▸ Directions for this task
Arrange every line of the items below as a numbered list, omitting blank lines.

[Records from a dataset]
※

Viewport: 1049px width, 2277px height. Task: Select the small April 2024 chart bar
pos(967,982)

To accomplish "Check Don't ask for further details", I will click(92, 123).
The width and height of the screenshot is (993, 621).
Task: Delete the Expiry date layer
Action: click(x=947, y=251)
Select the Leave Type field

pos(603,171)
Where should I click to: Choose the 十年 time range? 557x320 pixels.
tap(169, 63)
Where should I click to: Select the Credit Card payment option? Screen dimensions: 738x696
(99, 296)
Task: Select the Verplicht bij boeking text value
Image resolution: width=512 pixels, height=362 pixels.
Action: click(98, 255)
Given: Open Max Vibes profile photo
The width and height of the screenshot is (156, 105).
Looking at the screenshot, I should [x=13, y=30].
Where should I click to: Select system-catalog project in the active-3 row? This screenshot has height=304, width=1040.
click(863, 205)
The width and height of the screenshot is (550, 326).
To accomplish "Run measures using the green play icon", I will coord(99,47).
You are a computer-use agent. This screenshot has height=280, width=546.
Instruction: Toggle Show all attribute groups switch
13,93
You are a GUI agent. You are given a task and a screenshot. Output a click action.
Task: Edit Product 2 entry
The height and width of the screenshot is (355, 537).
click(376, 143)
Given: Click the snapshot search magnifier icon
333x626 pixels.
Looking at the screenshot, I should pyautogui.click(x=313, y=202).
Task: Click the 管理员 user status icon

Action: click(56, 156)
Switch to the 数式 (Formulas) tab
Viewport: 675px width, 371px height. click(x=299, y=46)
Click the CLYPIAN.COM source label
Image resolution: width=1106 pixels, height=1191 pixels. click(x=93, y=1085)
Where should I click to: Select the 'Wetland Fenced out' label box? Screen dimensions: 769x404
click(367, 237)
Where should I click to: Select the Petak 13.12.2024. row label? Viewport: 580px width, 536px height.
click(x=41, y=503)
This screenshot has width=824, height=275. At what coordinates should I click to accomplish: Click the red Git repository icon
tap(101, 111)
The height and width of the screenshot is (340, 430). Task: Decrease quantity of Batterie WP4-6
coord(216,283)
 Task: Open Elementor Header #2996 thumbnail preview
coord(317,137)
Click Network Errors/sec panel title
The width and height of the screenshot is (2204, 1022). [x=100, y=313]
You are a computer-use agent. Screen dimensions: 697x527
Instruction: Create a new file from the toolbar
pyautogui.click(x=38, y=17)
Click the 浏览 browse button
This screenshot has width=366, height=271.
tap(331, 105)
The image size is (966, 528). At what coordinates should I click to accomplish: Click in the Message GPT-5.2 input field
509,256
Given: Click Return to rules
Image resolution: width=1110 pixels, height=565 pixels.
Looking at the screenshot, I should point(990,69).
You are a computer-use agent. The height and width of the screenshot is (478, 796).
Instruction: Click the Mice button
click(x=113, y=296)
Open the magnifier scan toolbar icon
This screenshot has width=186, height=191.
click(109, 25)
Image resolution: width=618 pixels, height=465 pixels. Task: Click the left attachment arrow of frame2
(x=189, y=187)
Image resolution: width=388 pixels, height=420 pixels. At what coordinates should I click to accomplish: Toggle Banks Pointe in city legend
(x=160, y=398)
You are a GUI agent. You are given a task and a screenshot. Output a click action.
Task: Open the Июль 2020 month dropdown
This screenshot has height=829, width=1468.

※

▸ Reply to the task
1. Viewport: 1049px width, 2277px height. Task: Select the small April 2024 chart bar
2. pos(967,982)
3. To accomplish "Check Don't ask for further details", I will click(92, 123).
4. The width and height of the screenshot is (993, 621).
5. Task: Delete the Expiry date layer
6. Action: click(x=947, y=251)
7. Select the Leave Type field
8. pos(603,171)
9. Where should I click to: Choose the 十年 time range? 557x320 pixels.
10. tap(169, 63)
11. Where should I click to: Select the Credit Card payment option? Screen dimensions: 738x696
12. (99, 296)
13. Task: Select the Verplicht bij boeking text value
14. Image resolution: width=512 pixels, height=362 pixels.
15. Action: click(98, 255)
16. Given: Open Max Vibes profile photo
17. The width and height of the screenshot is (156, 105).
18. Looking at the screenshot, I should [x=13, y=30].
19. Where should I click to: Select system-catalog project in the active-3 row? This screenshot has height=304, width=1040.
20. click(863, 205)
21. The width and height of the screenshot is (550, 326).
22. To accomplish "Run measures using the green play icon", I will coord(99,47).
23. You are a computer-use agent. This screenshot has height=280, width=546.
24. Instruction: Toggle Show all attribute groups switch
25. 13,93
26. You are a GUI agent. You are given a task and a screenshot. Output a click action.
27. Task: Edit Product 2 entry
28. The height and width of the screenshot is (355, 537).
29. click(376, 143)
30. Given: Click the snapshot search magnifier icon
31. 333x626 pixels.
32. Looking at the screenshot, I should pyautogui.click(x=313, y=202).
33. Task: Click the 管理员 user status icon
34. Action: click(56, 156)
35. Switch to the 数式 (Formulas) tab
36. Viewport: 675px width, 371px height. click(x=299, y=46)
37. Click the CLYPIAN.COM source label
38. Image resolution: width=1106 pixels, height=1191 pixels. click(x=93, y=1085)
39. Where should I click to: Select the 'Wetland Fenced out' label box? Screen dimensions: 769x404
40. click(367, 237)
41. Where should I click to: Select the Petak 13.12.2024. row label? Viewport: 580px width, 536px height.
42. click(x=41, y=503)
43. This screenshot has width=824, height=275. At what coordinates should I click to accomplish: Click the red Git repository icon
44. tap(101, 111)
45. The height and width of the screenshot is (340, 430). Task: Decrease quantity of Batterie WP4-6
46. coord(216,283)
47.  Task: Open Elementor Header #2996 thumbnail preview
48. coord(317,137)
49. Click Network Errors/sec panel title
50. The width and height of the screenshot is (2204, 1022). [x=100, y=313]
51. You are a computer-use agent. Screen dimensions: 697x527
52. Instruction: Create a new file from the toolbar
53. pyautogui.click(x=38, y=17)
54. Click the 浏览 browse button
55. This screenshot has width=366, height=271.
56. tap(331, 105)
57. The image size is (966, 528). At what coordinates should I click to accomplish: Click in the Message GPT-5.2 input field
58. 509,256
59. Given: Click Return to rules
60. Image resolution: width=1110 pixels, height=565 pixels.
61. Looking at the screenshot, I should point(990,69).
62. You are a computer-use agent. The height and width of the screenshot is (478, 796).
63. Instruction: Click the Mice button
64. click(x=113, y=296)
65. Open the magnifier scan toolbar icon
66. This screenshot has width=186, height=191.
67. click(109, 25)
68. Image resolution: width=618 pixels, height=465 pixels. Task: Click the left attachment arrow of frame2
69. (x=189, y=187)
70. Image resolution: width=388 pixels, height=420 pixels. At what coordinates should I click to accomplish: Toggle Banks Pointe in city legend
71. (x=160, y=398)
72. You are a GUI agent. You are given a task and a screenshot. Output a click action.
73. Task: Open the Июль 2020 month dropdown
74. This screenshot has height=829, width=1468.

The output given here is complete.